Under the newly approved plan, the board will encourage hunters to pursue the healthier western Hudson Bay beluga stock.
Tommy Palliser, the board’s executive director, welcomed the new plan, noting it shows a willingness on the part of the Department of Fisheries and Oceans to consider Inuit knowledge in the management of Nunavik’s wildlife harvest.
“I believe that this is a step in the right direction and will work better in the long-run, since we all have the same interests: to sustain the eastern stock for future generations to harvest from,” he said.
The only area where the federal department imposed a quota is in a region it refers to as the Hudson Bay Arc, which straddles the communities of Inukjuak, Umiujaq and Kuujjuaraapik. Nunavimmiut now have an annual harvest of 20 belugas in that region, and any over-harvesting would be subtracted from the following year’s quota.

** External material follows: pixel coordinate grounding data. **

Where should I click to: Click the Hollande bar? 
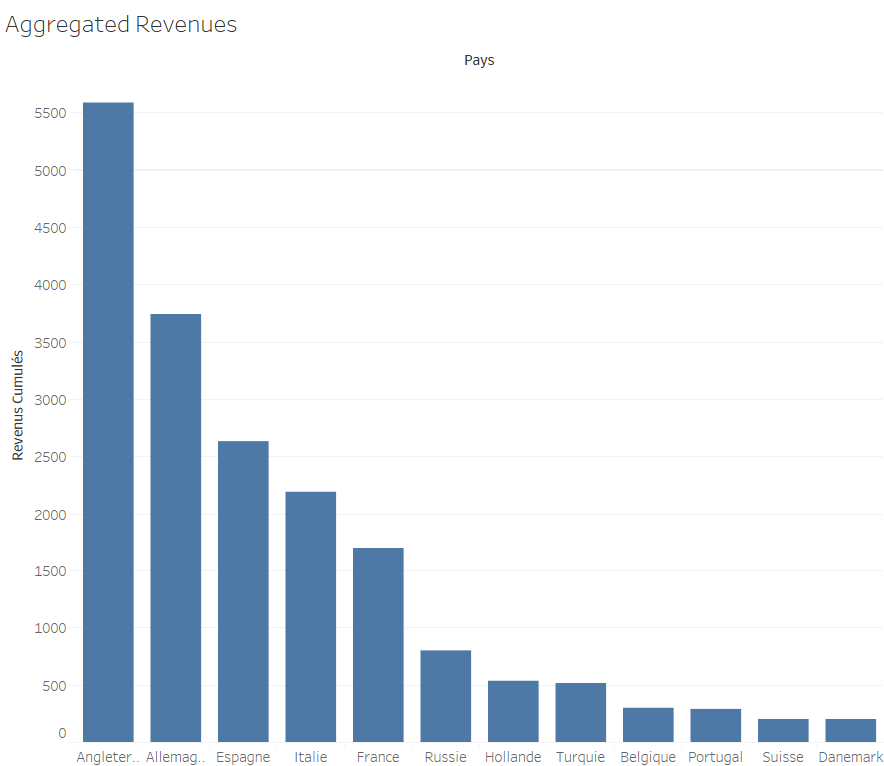pyautogui.click(x=513, y=711)
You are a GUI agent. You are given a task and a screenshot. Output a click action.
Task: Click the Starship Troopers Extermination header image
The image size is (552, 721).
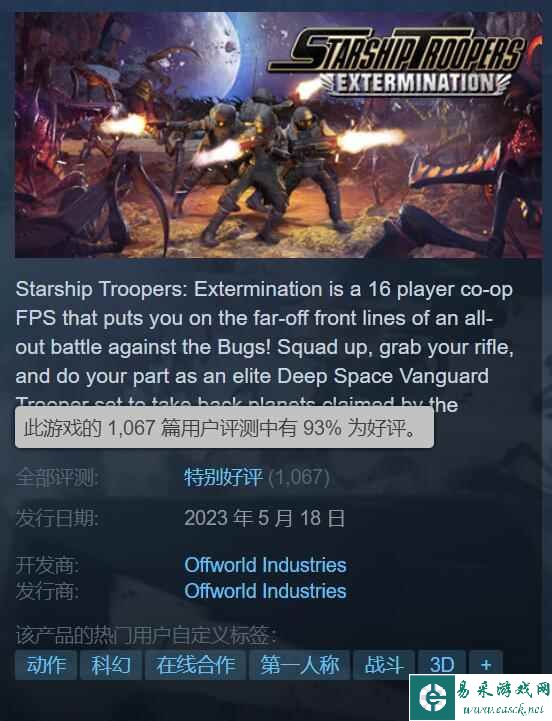pos(279,135)
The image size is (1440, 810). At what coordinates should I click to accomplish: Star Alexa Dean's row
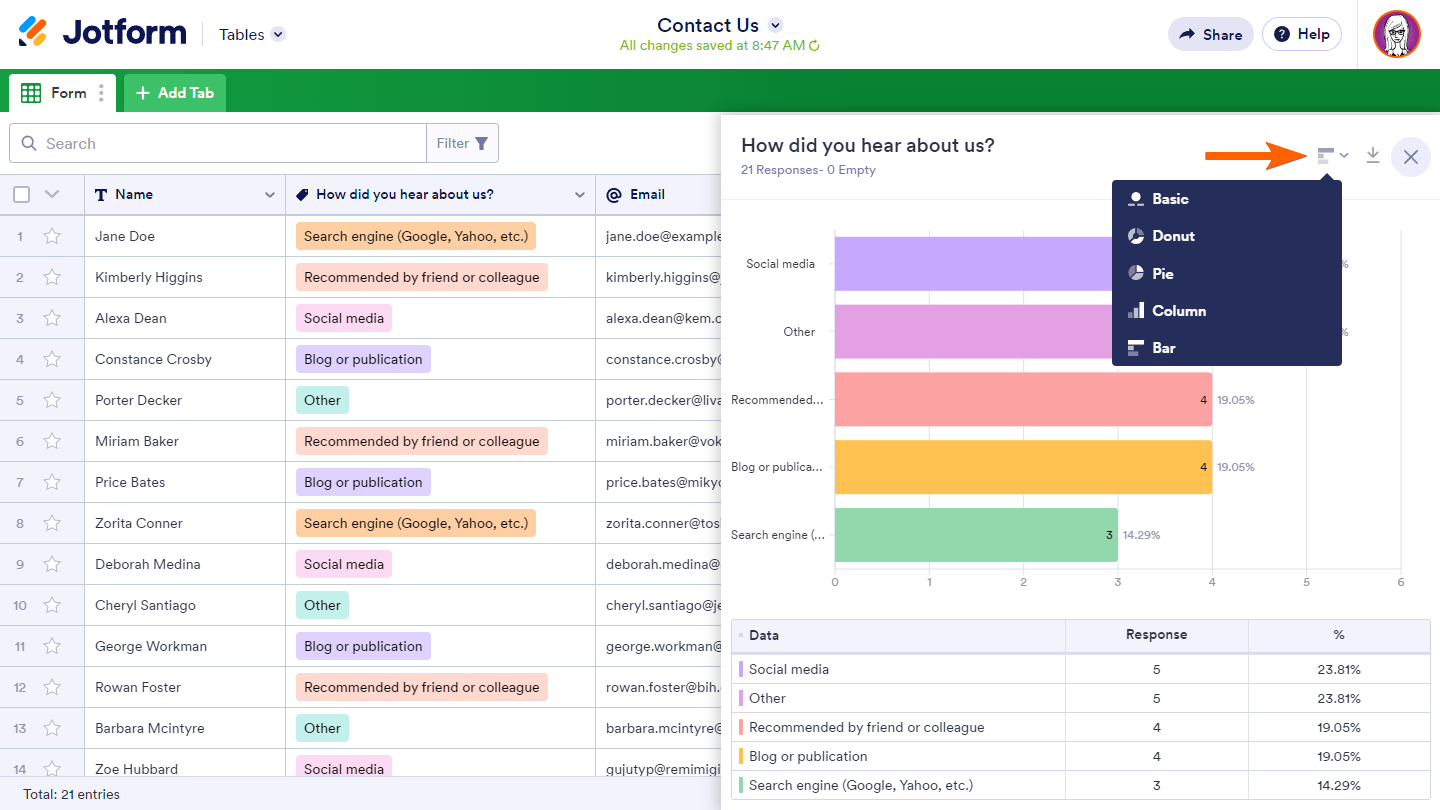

The rest of Nunavik would rely on non-quota limitations, including a seasonal closure in the Hudson Strait between September and November each year, when eastern Hudson Bay whales are migrating through that region.
Because the eastern Hudson Bay stock mixes with other belugas at different periods of the year, Palliser has said communities will be “abundantly cautious,” tracking and monitoring harvest levels to ensure they’re not putting them at risk.
Hunters will be required to report any beluga whales they harvest and provide samples of their harvest for ongoing monitoring, Palliser said, and the wildlife board hopes to offer training to local harvesting organizations to facilitate this.
Finally, Nunavik harvesters will once again have limited access to estuaries that have been closed to harvesting for decades: the Mucalic, Nastapoka and Little Whale estuaries. The wildlife board must make requests to Fisheries and Oceans to harvest in those areas.
The goal of that initiative is to pass on traditional knowledge to a younger generation of harvesters, Palliser said.
The federal department approved the new plan Nov. 26 for Nunavik as well as the James Bay Eeyou Marine Region.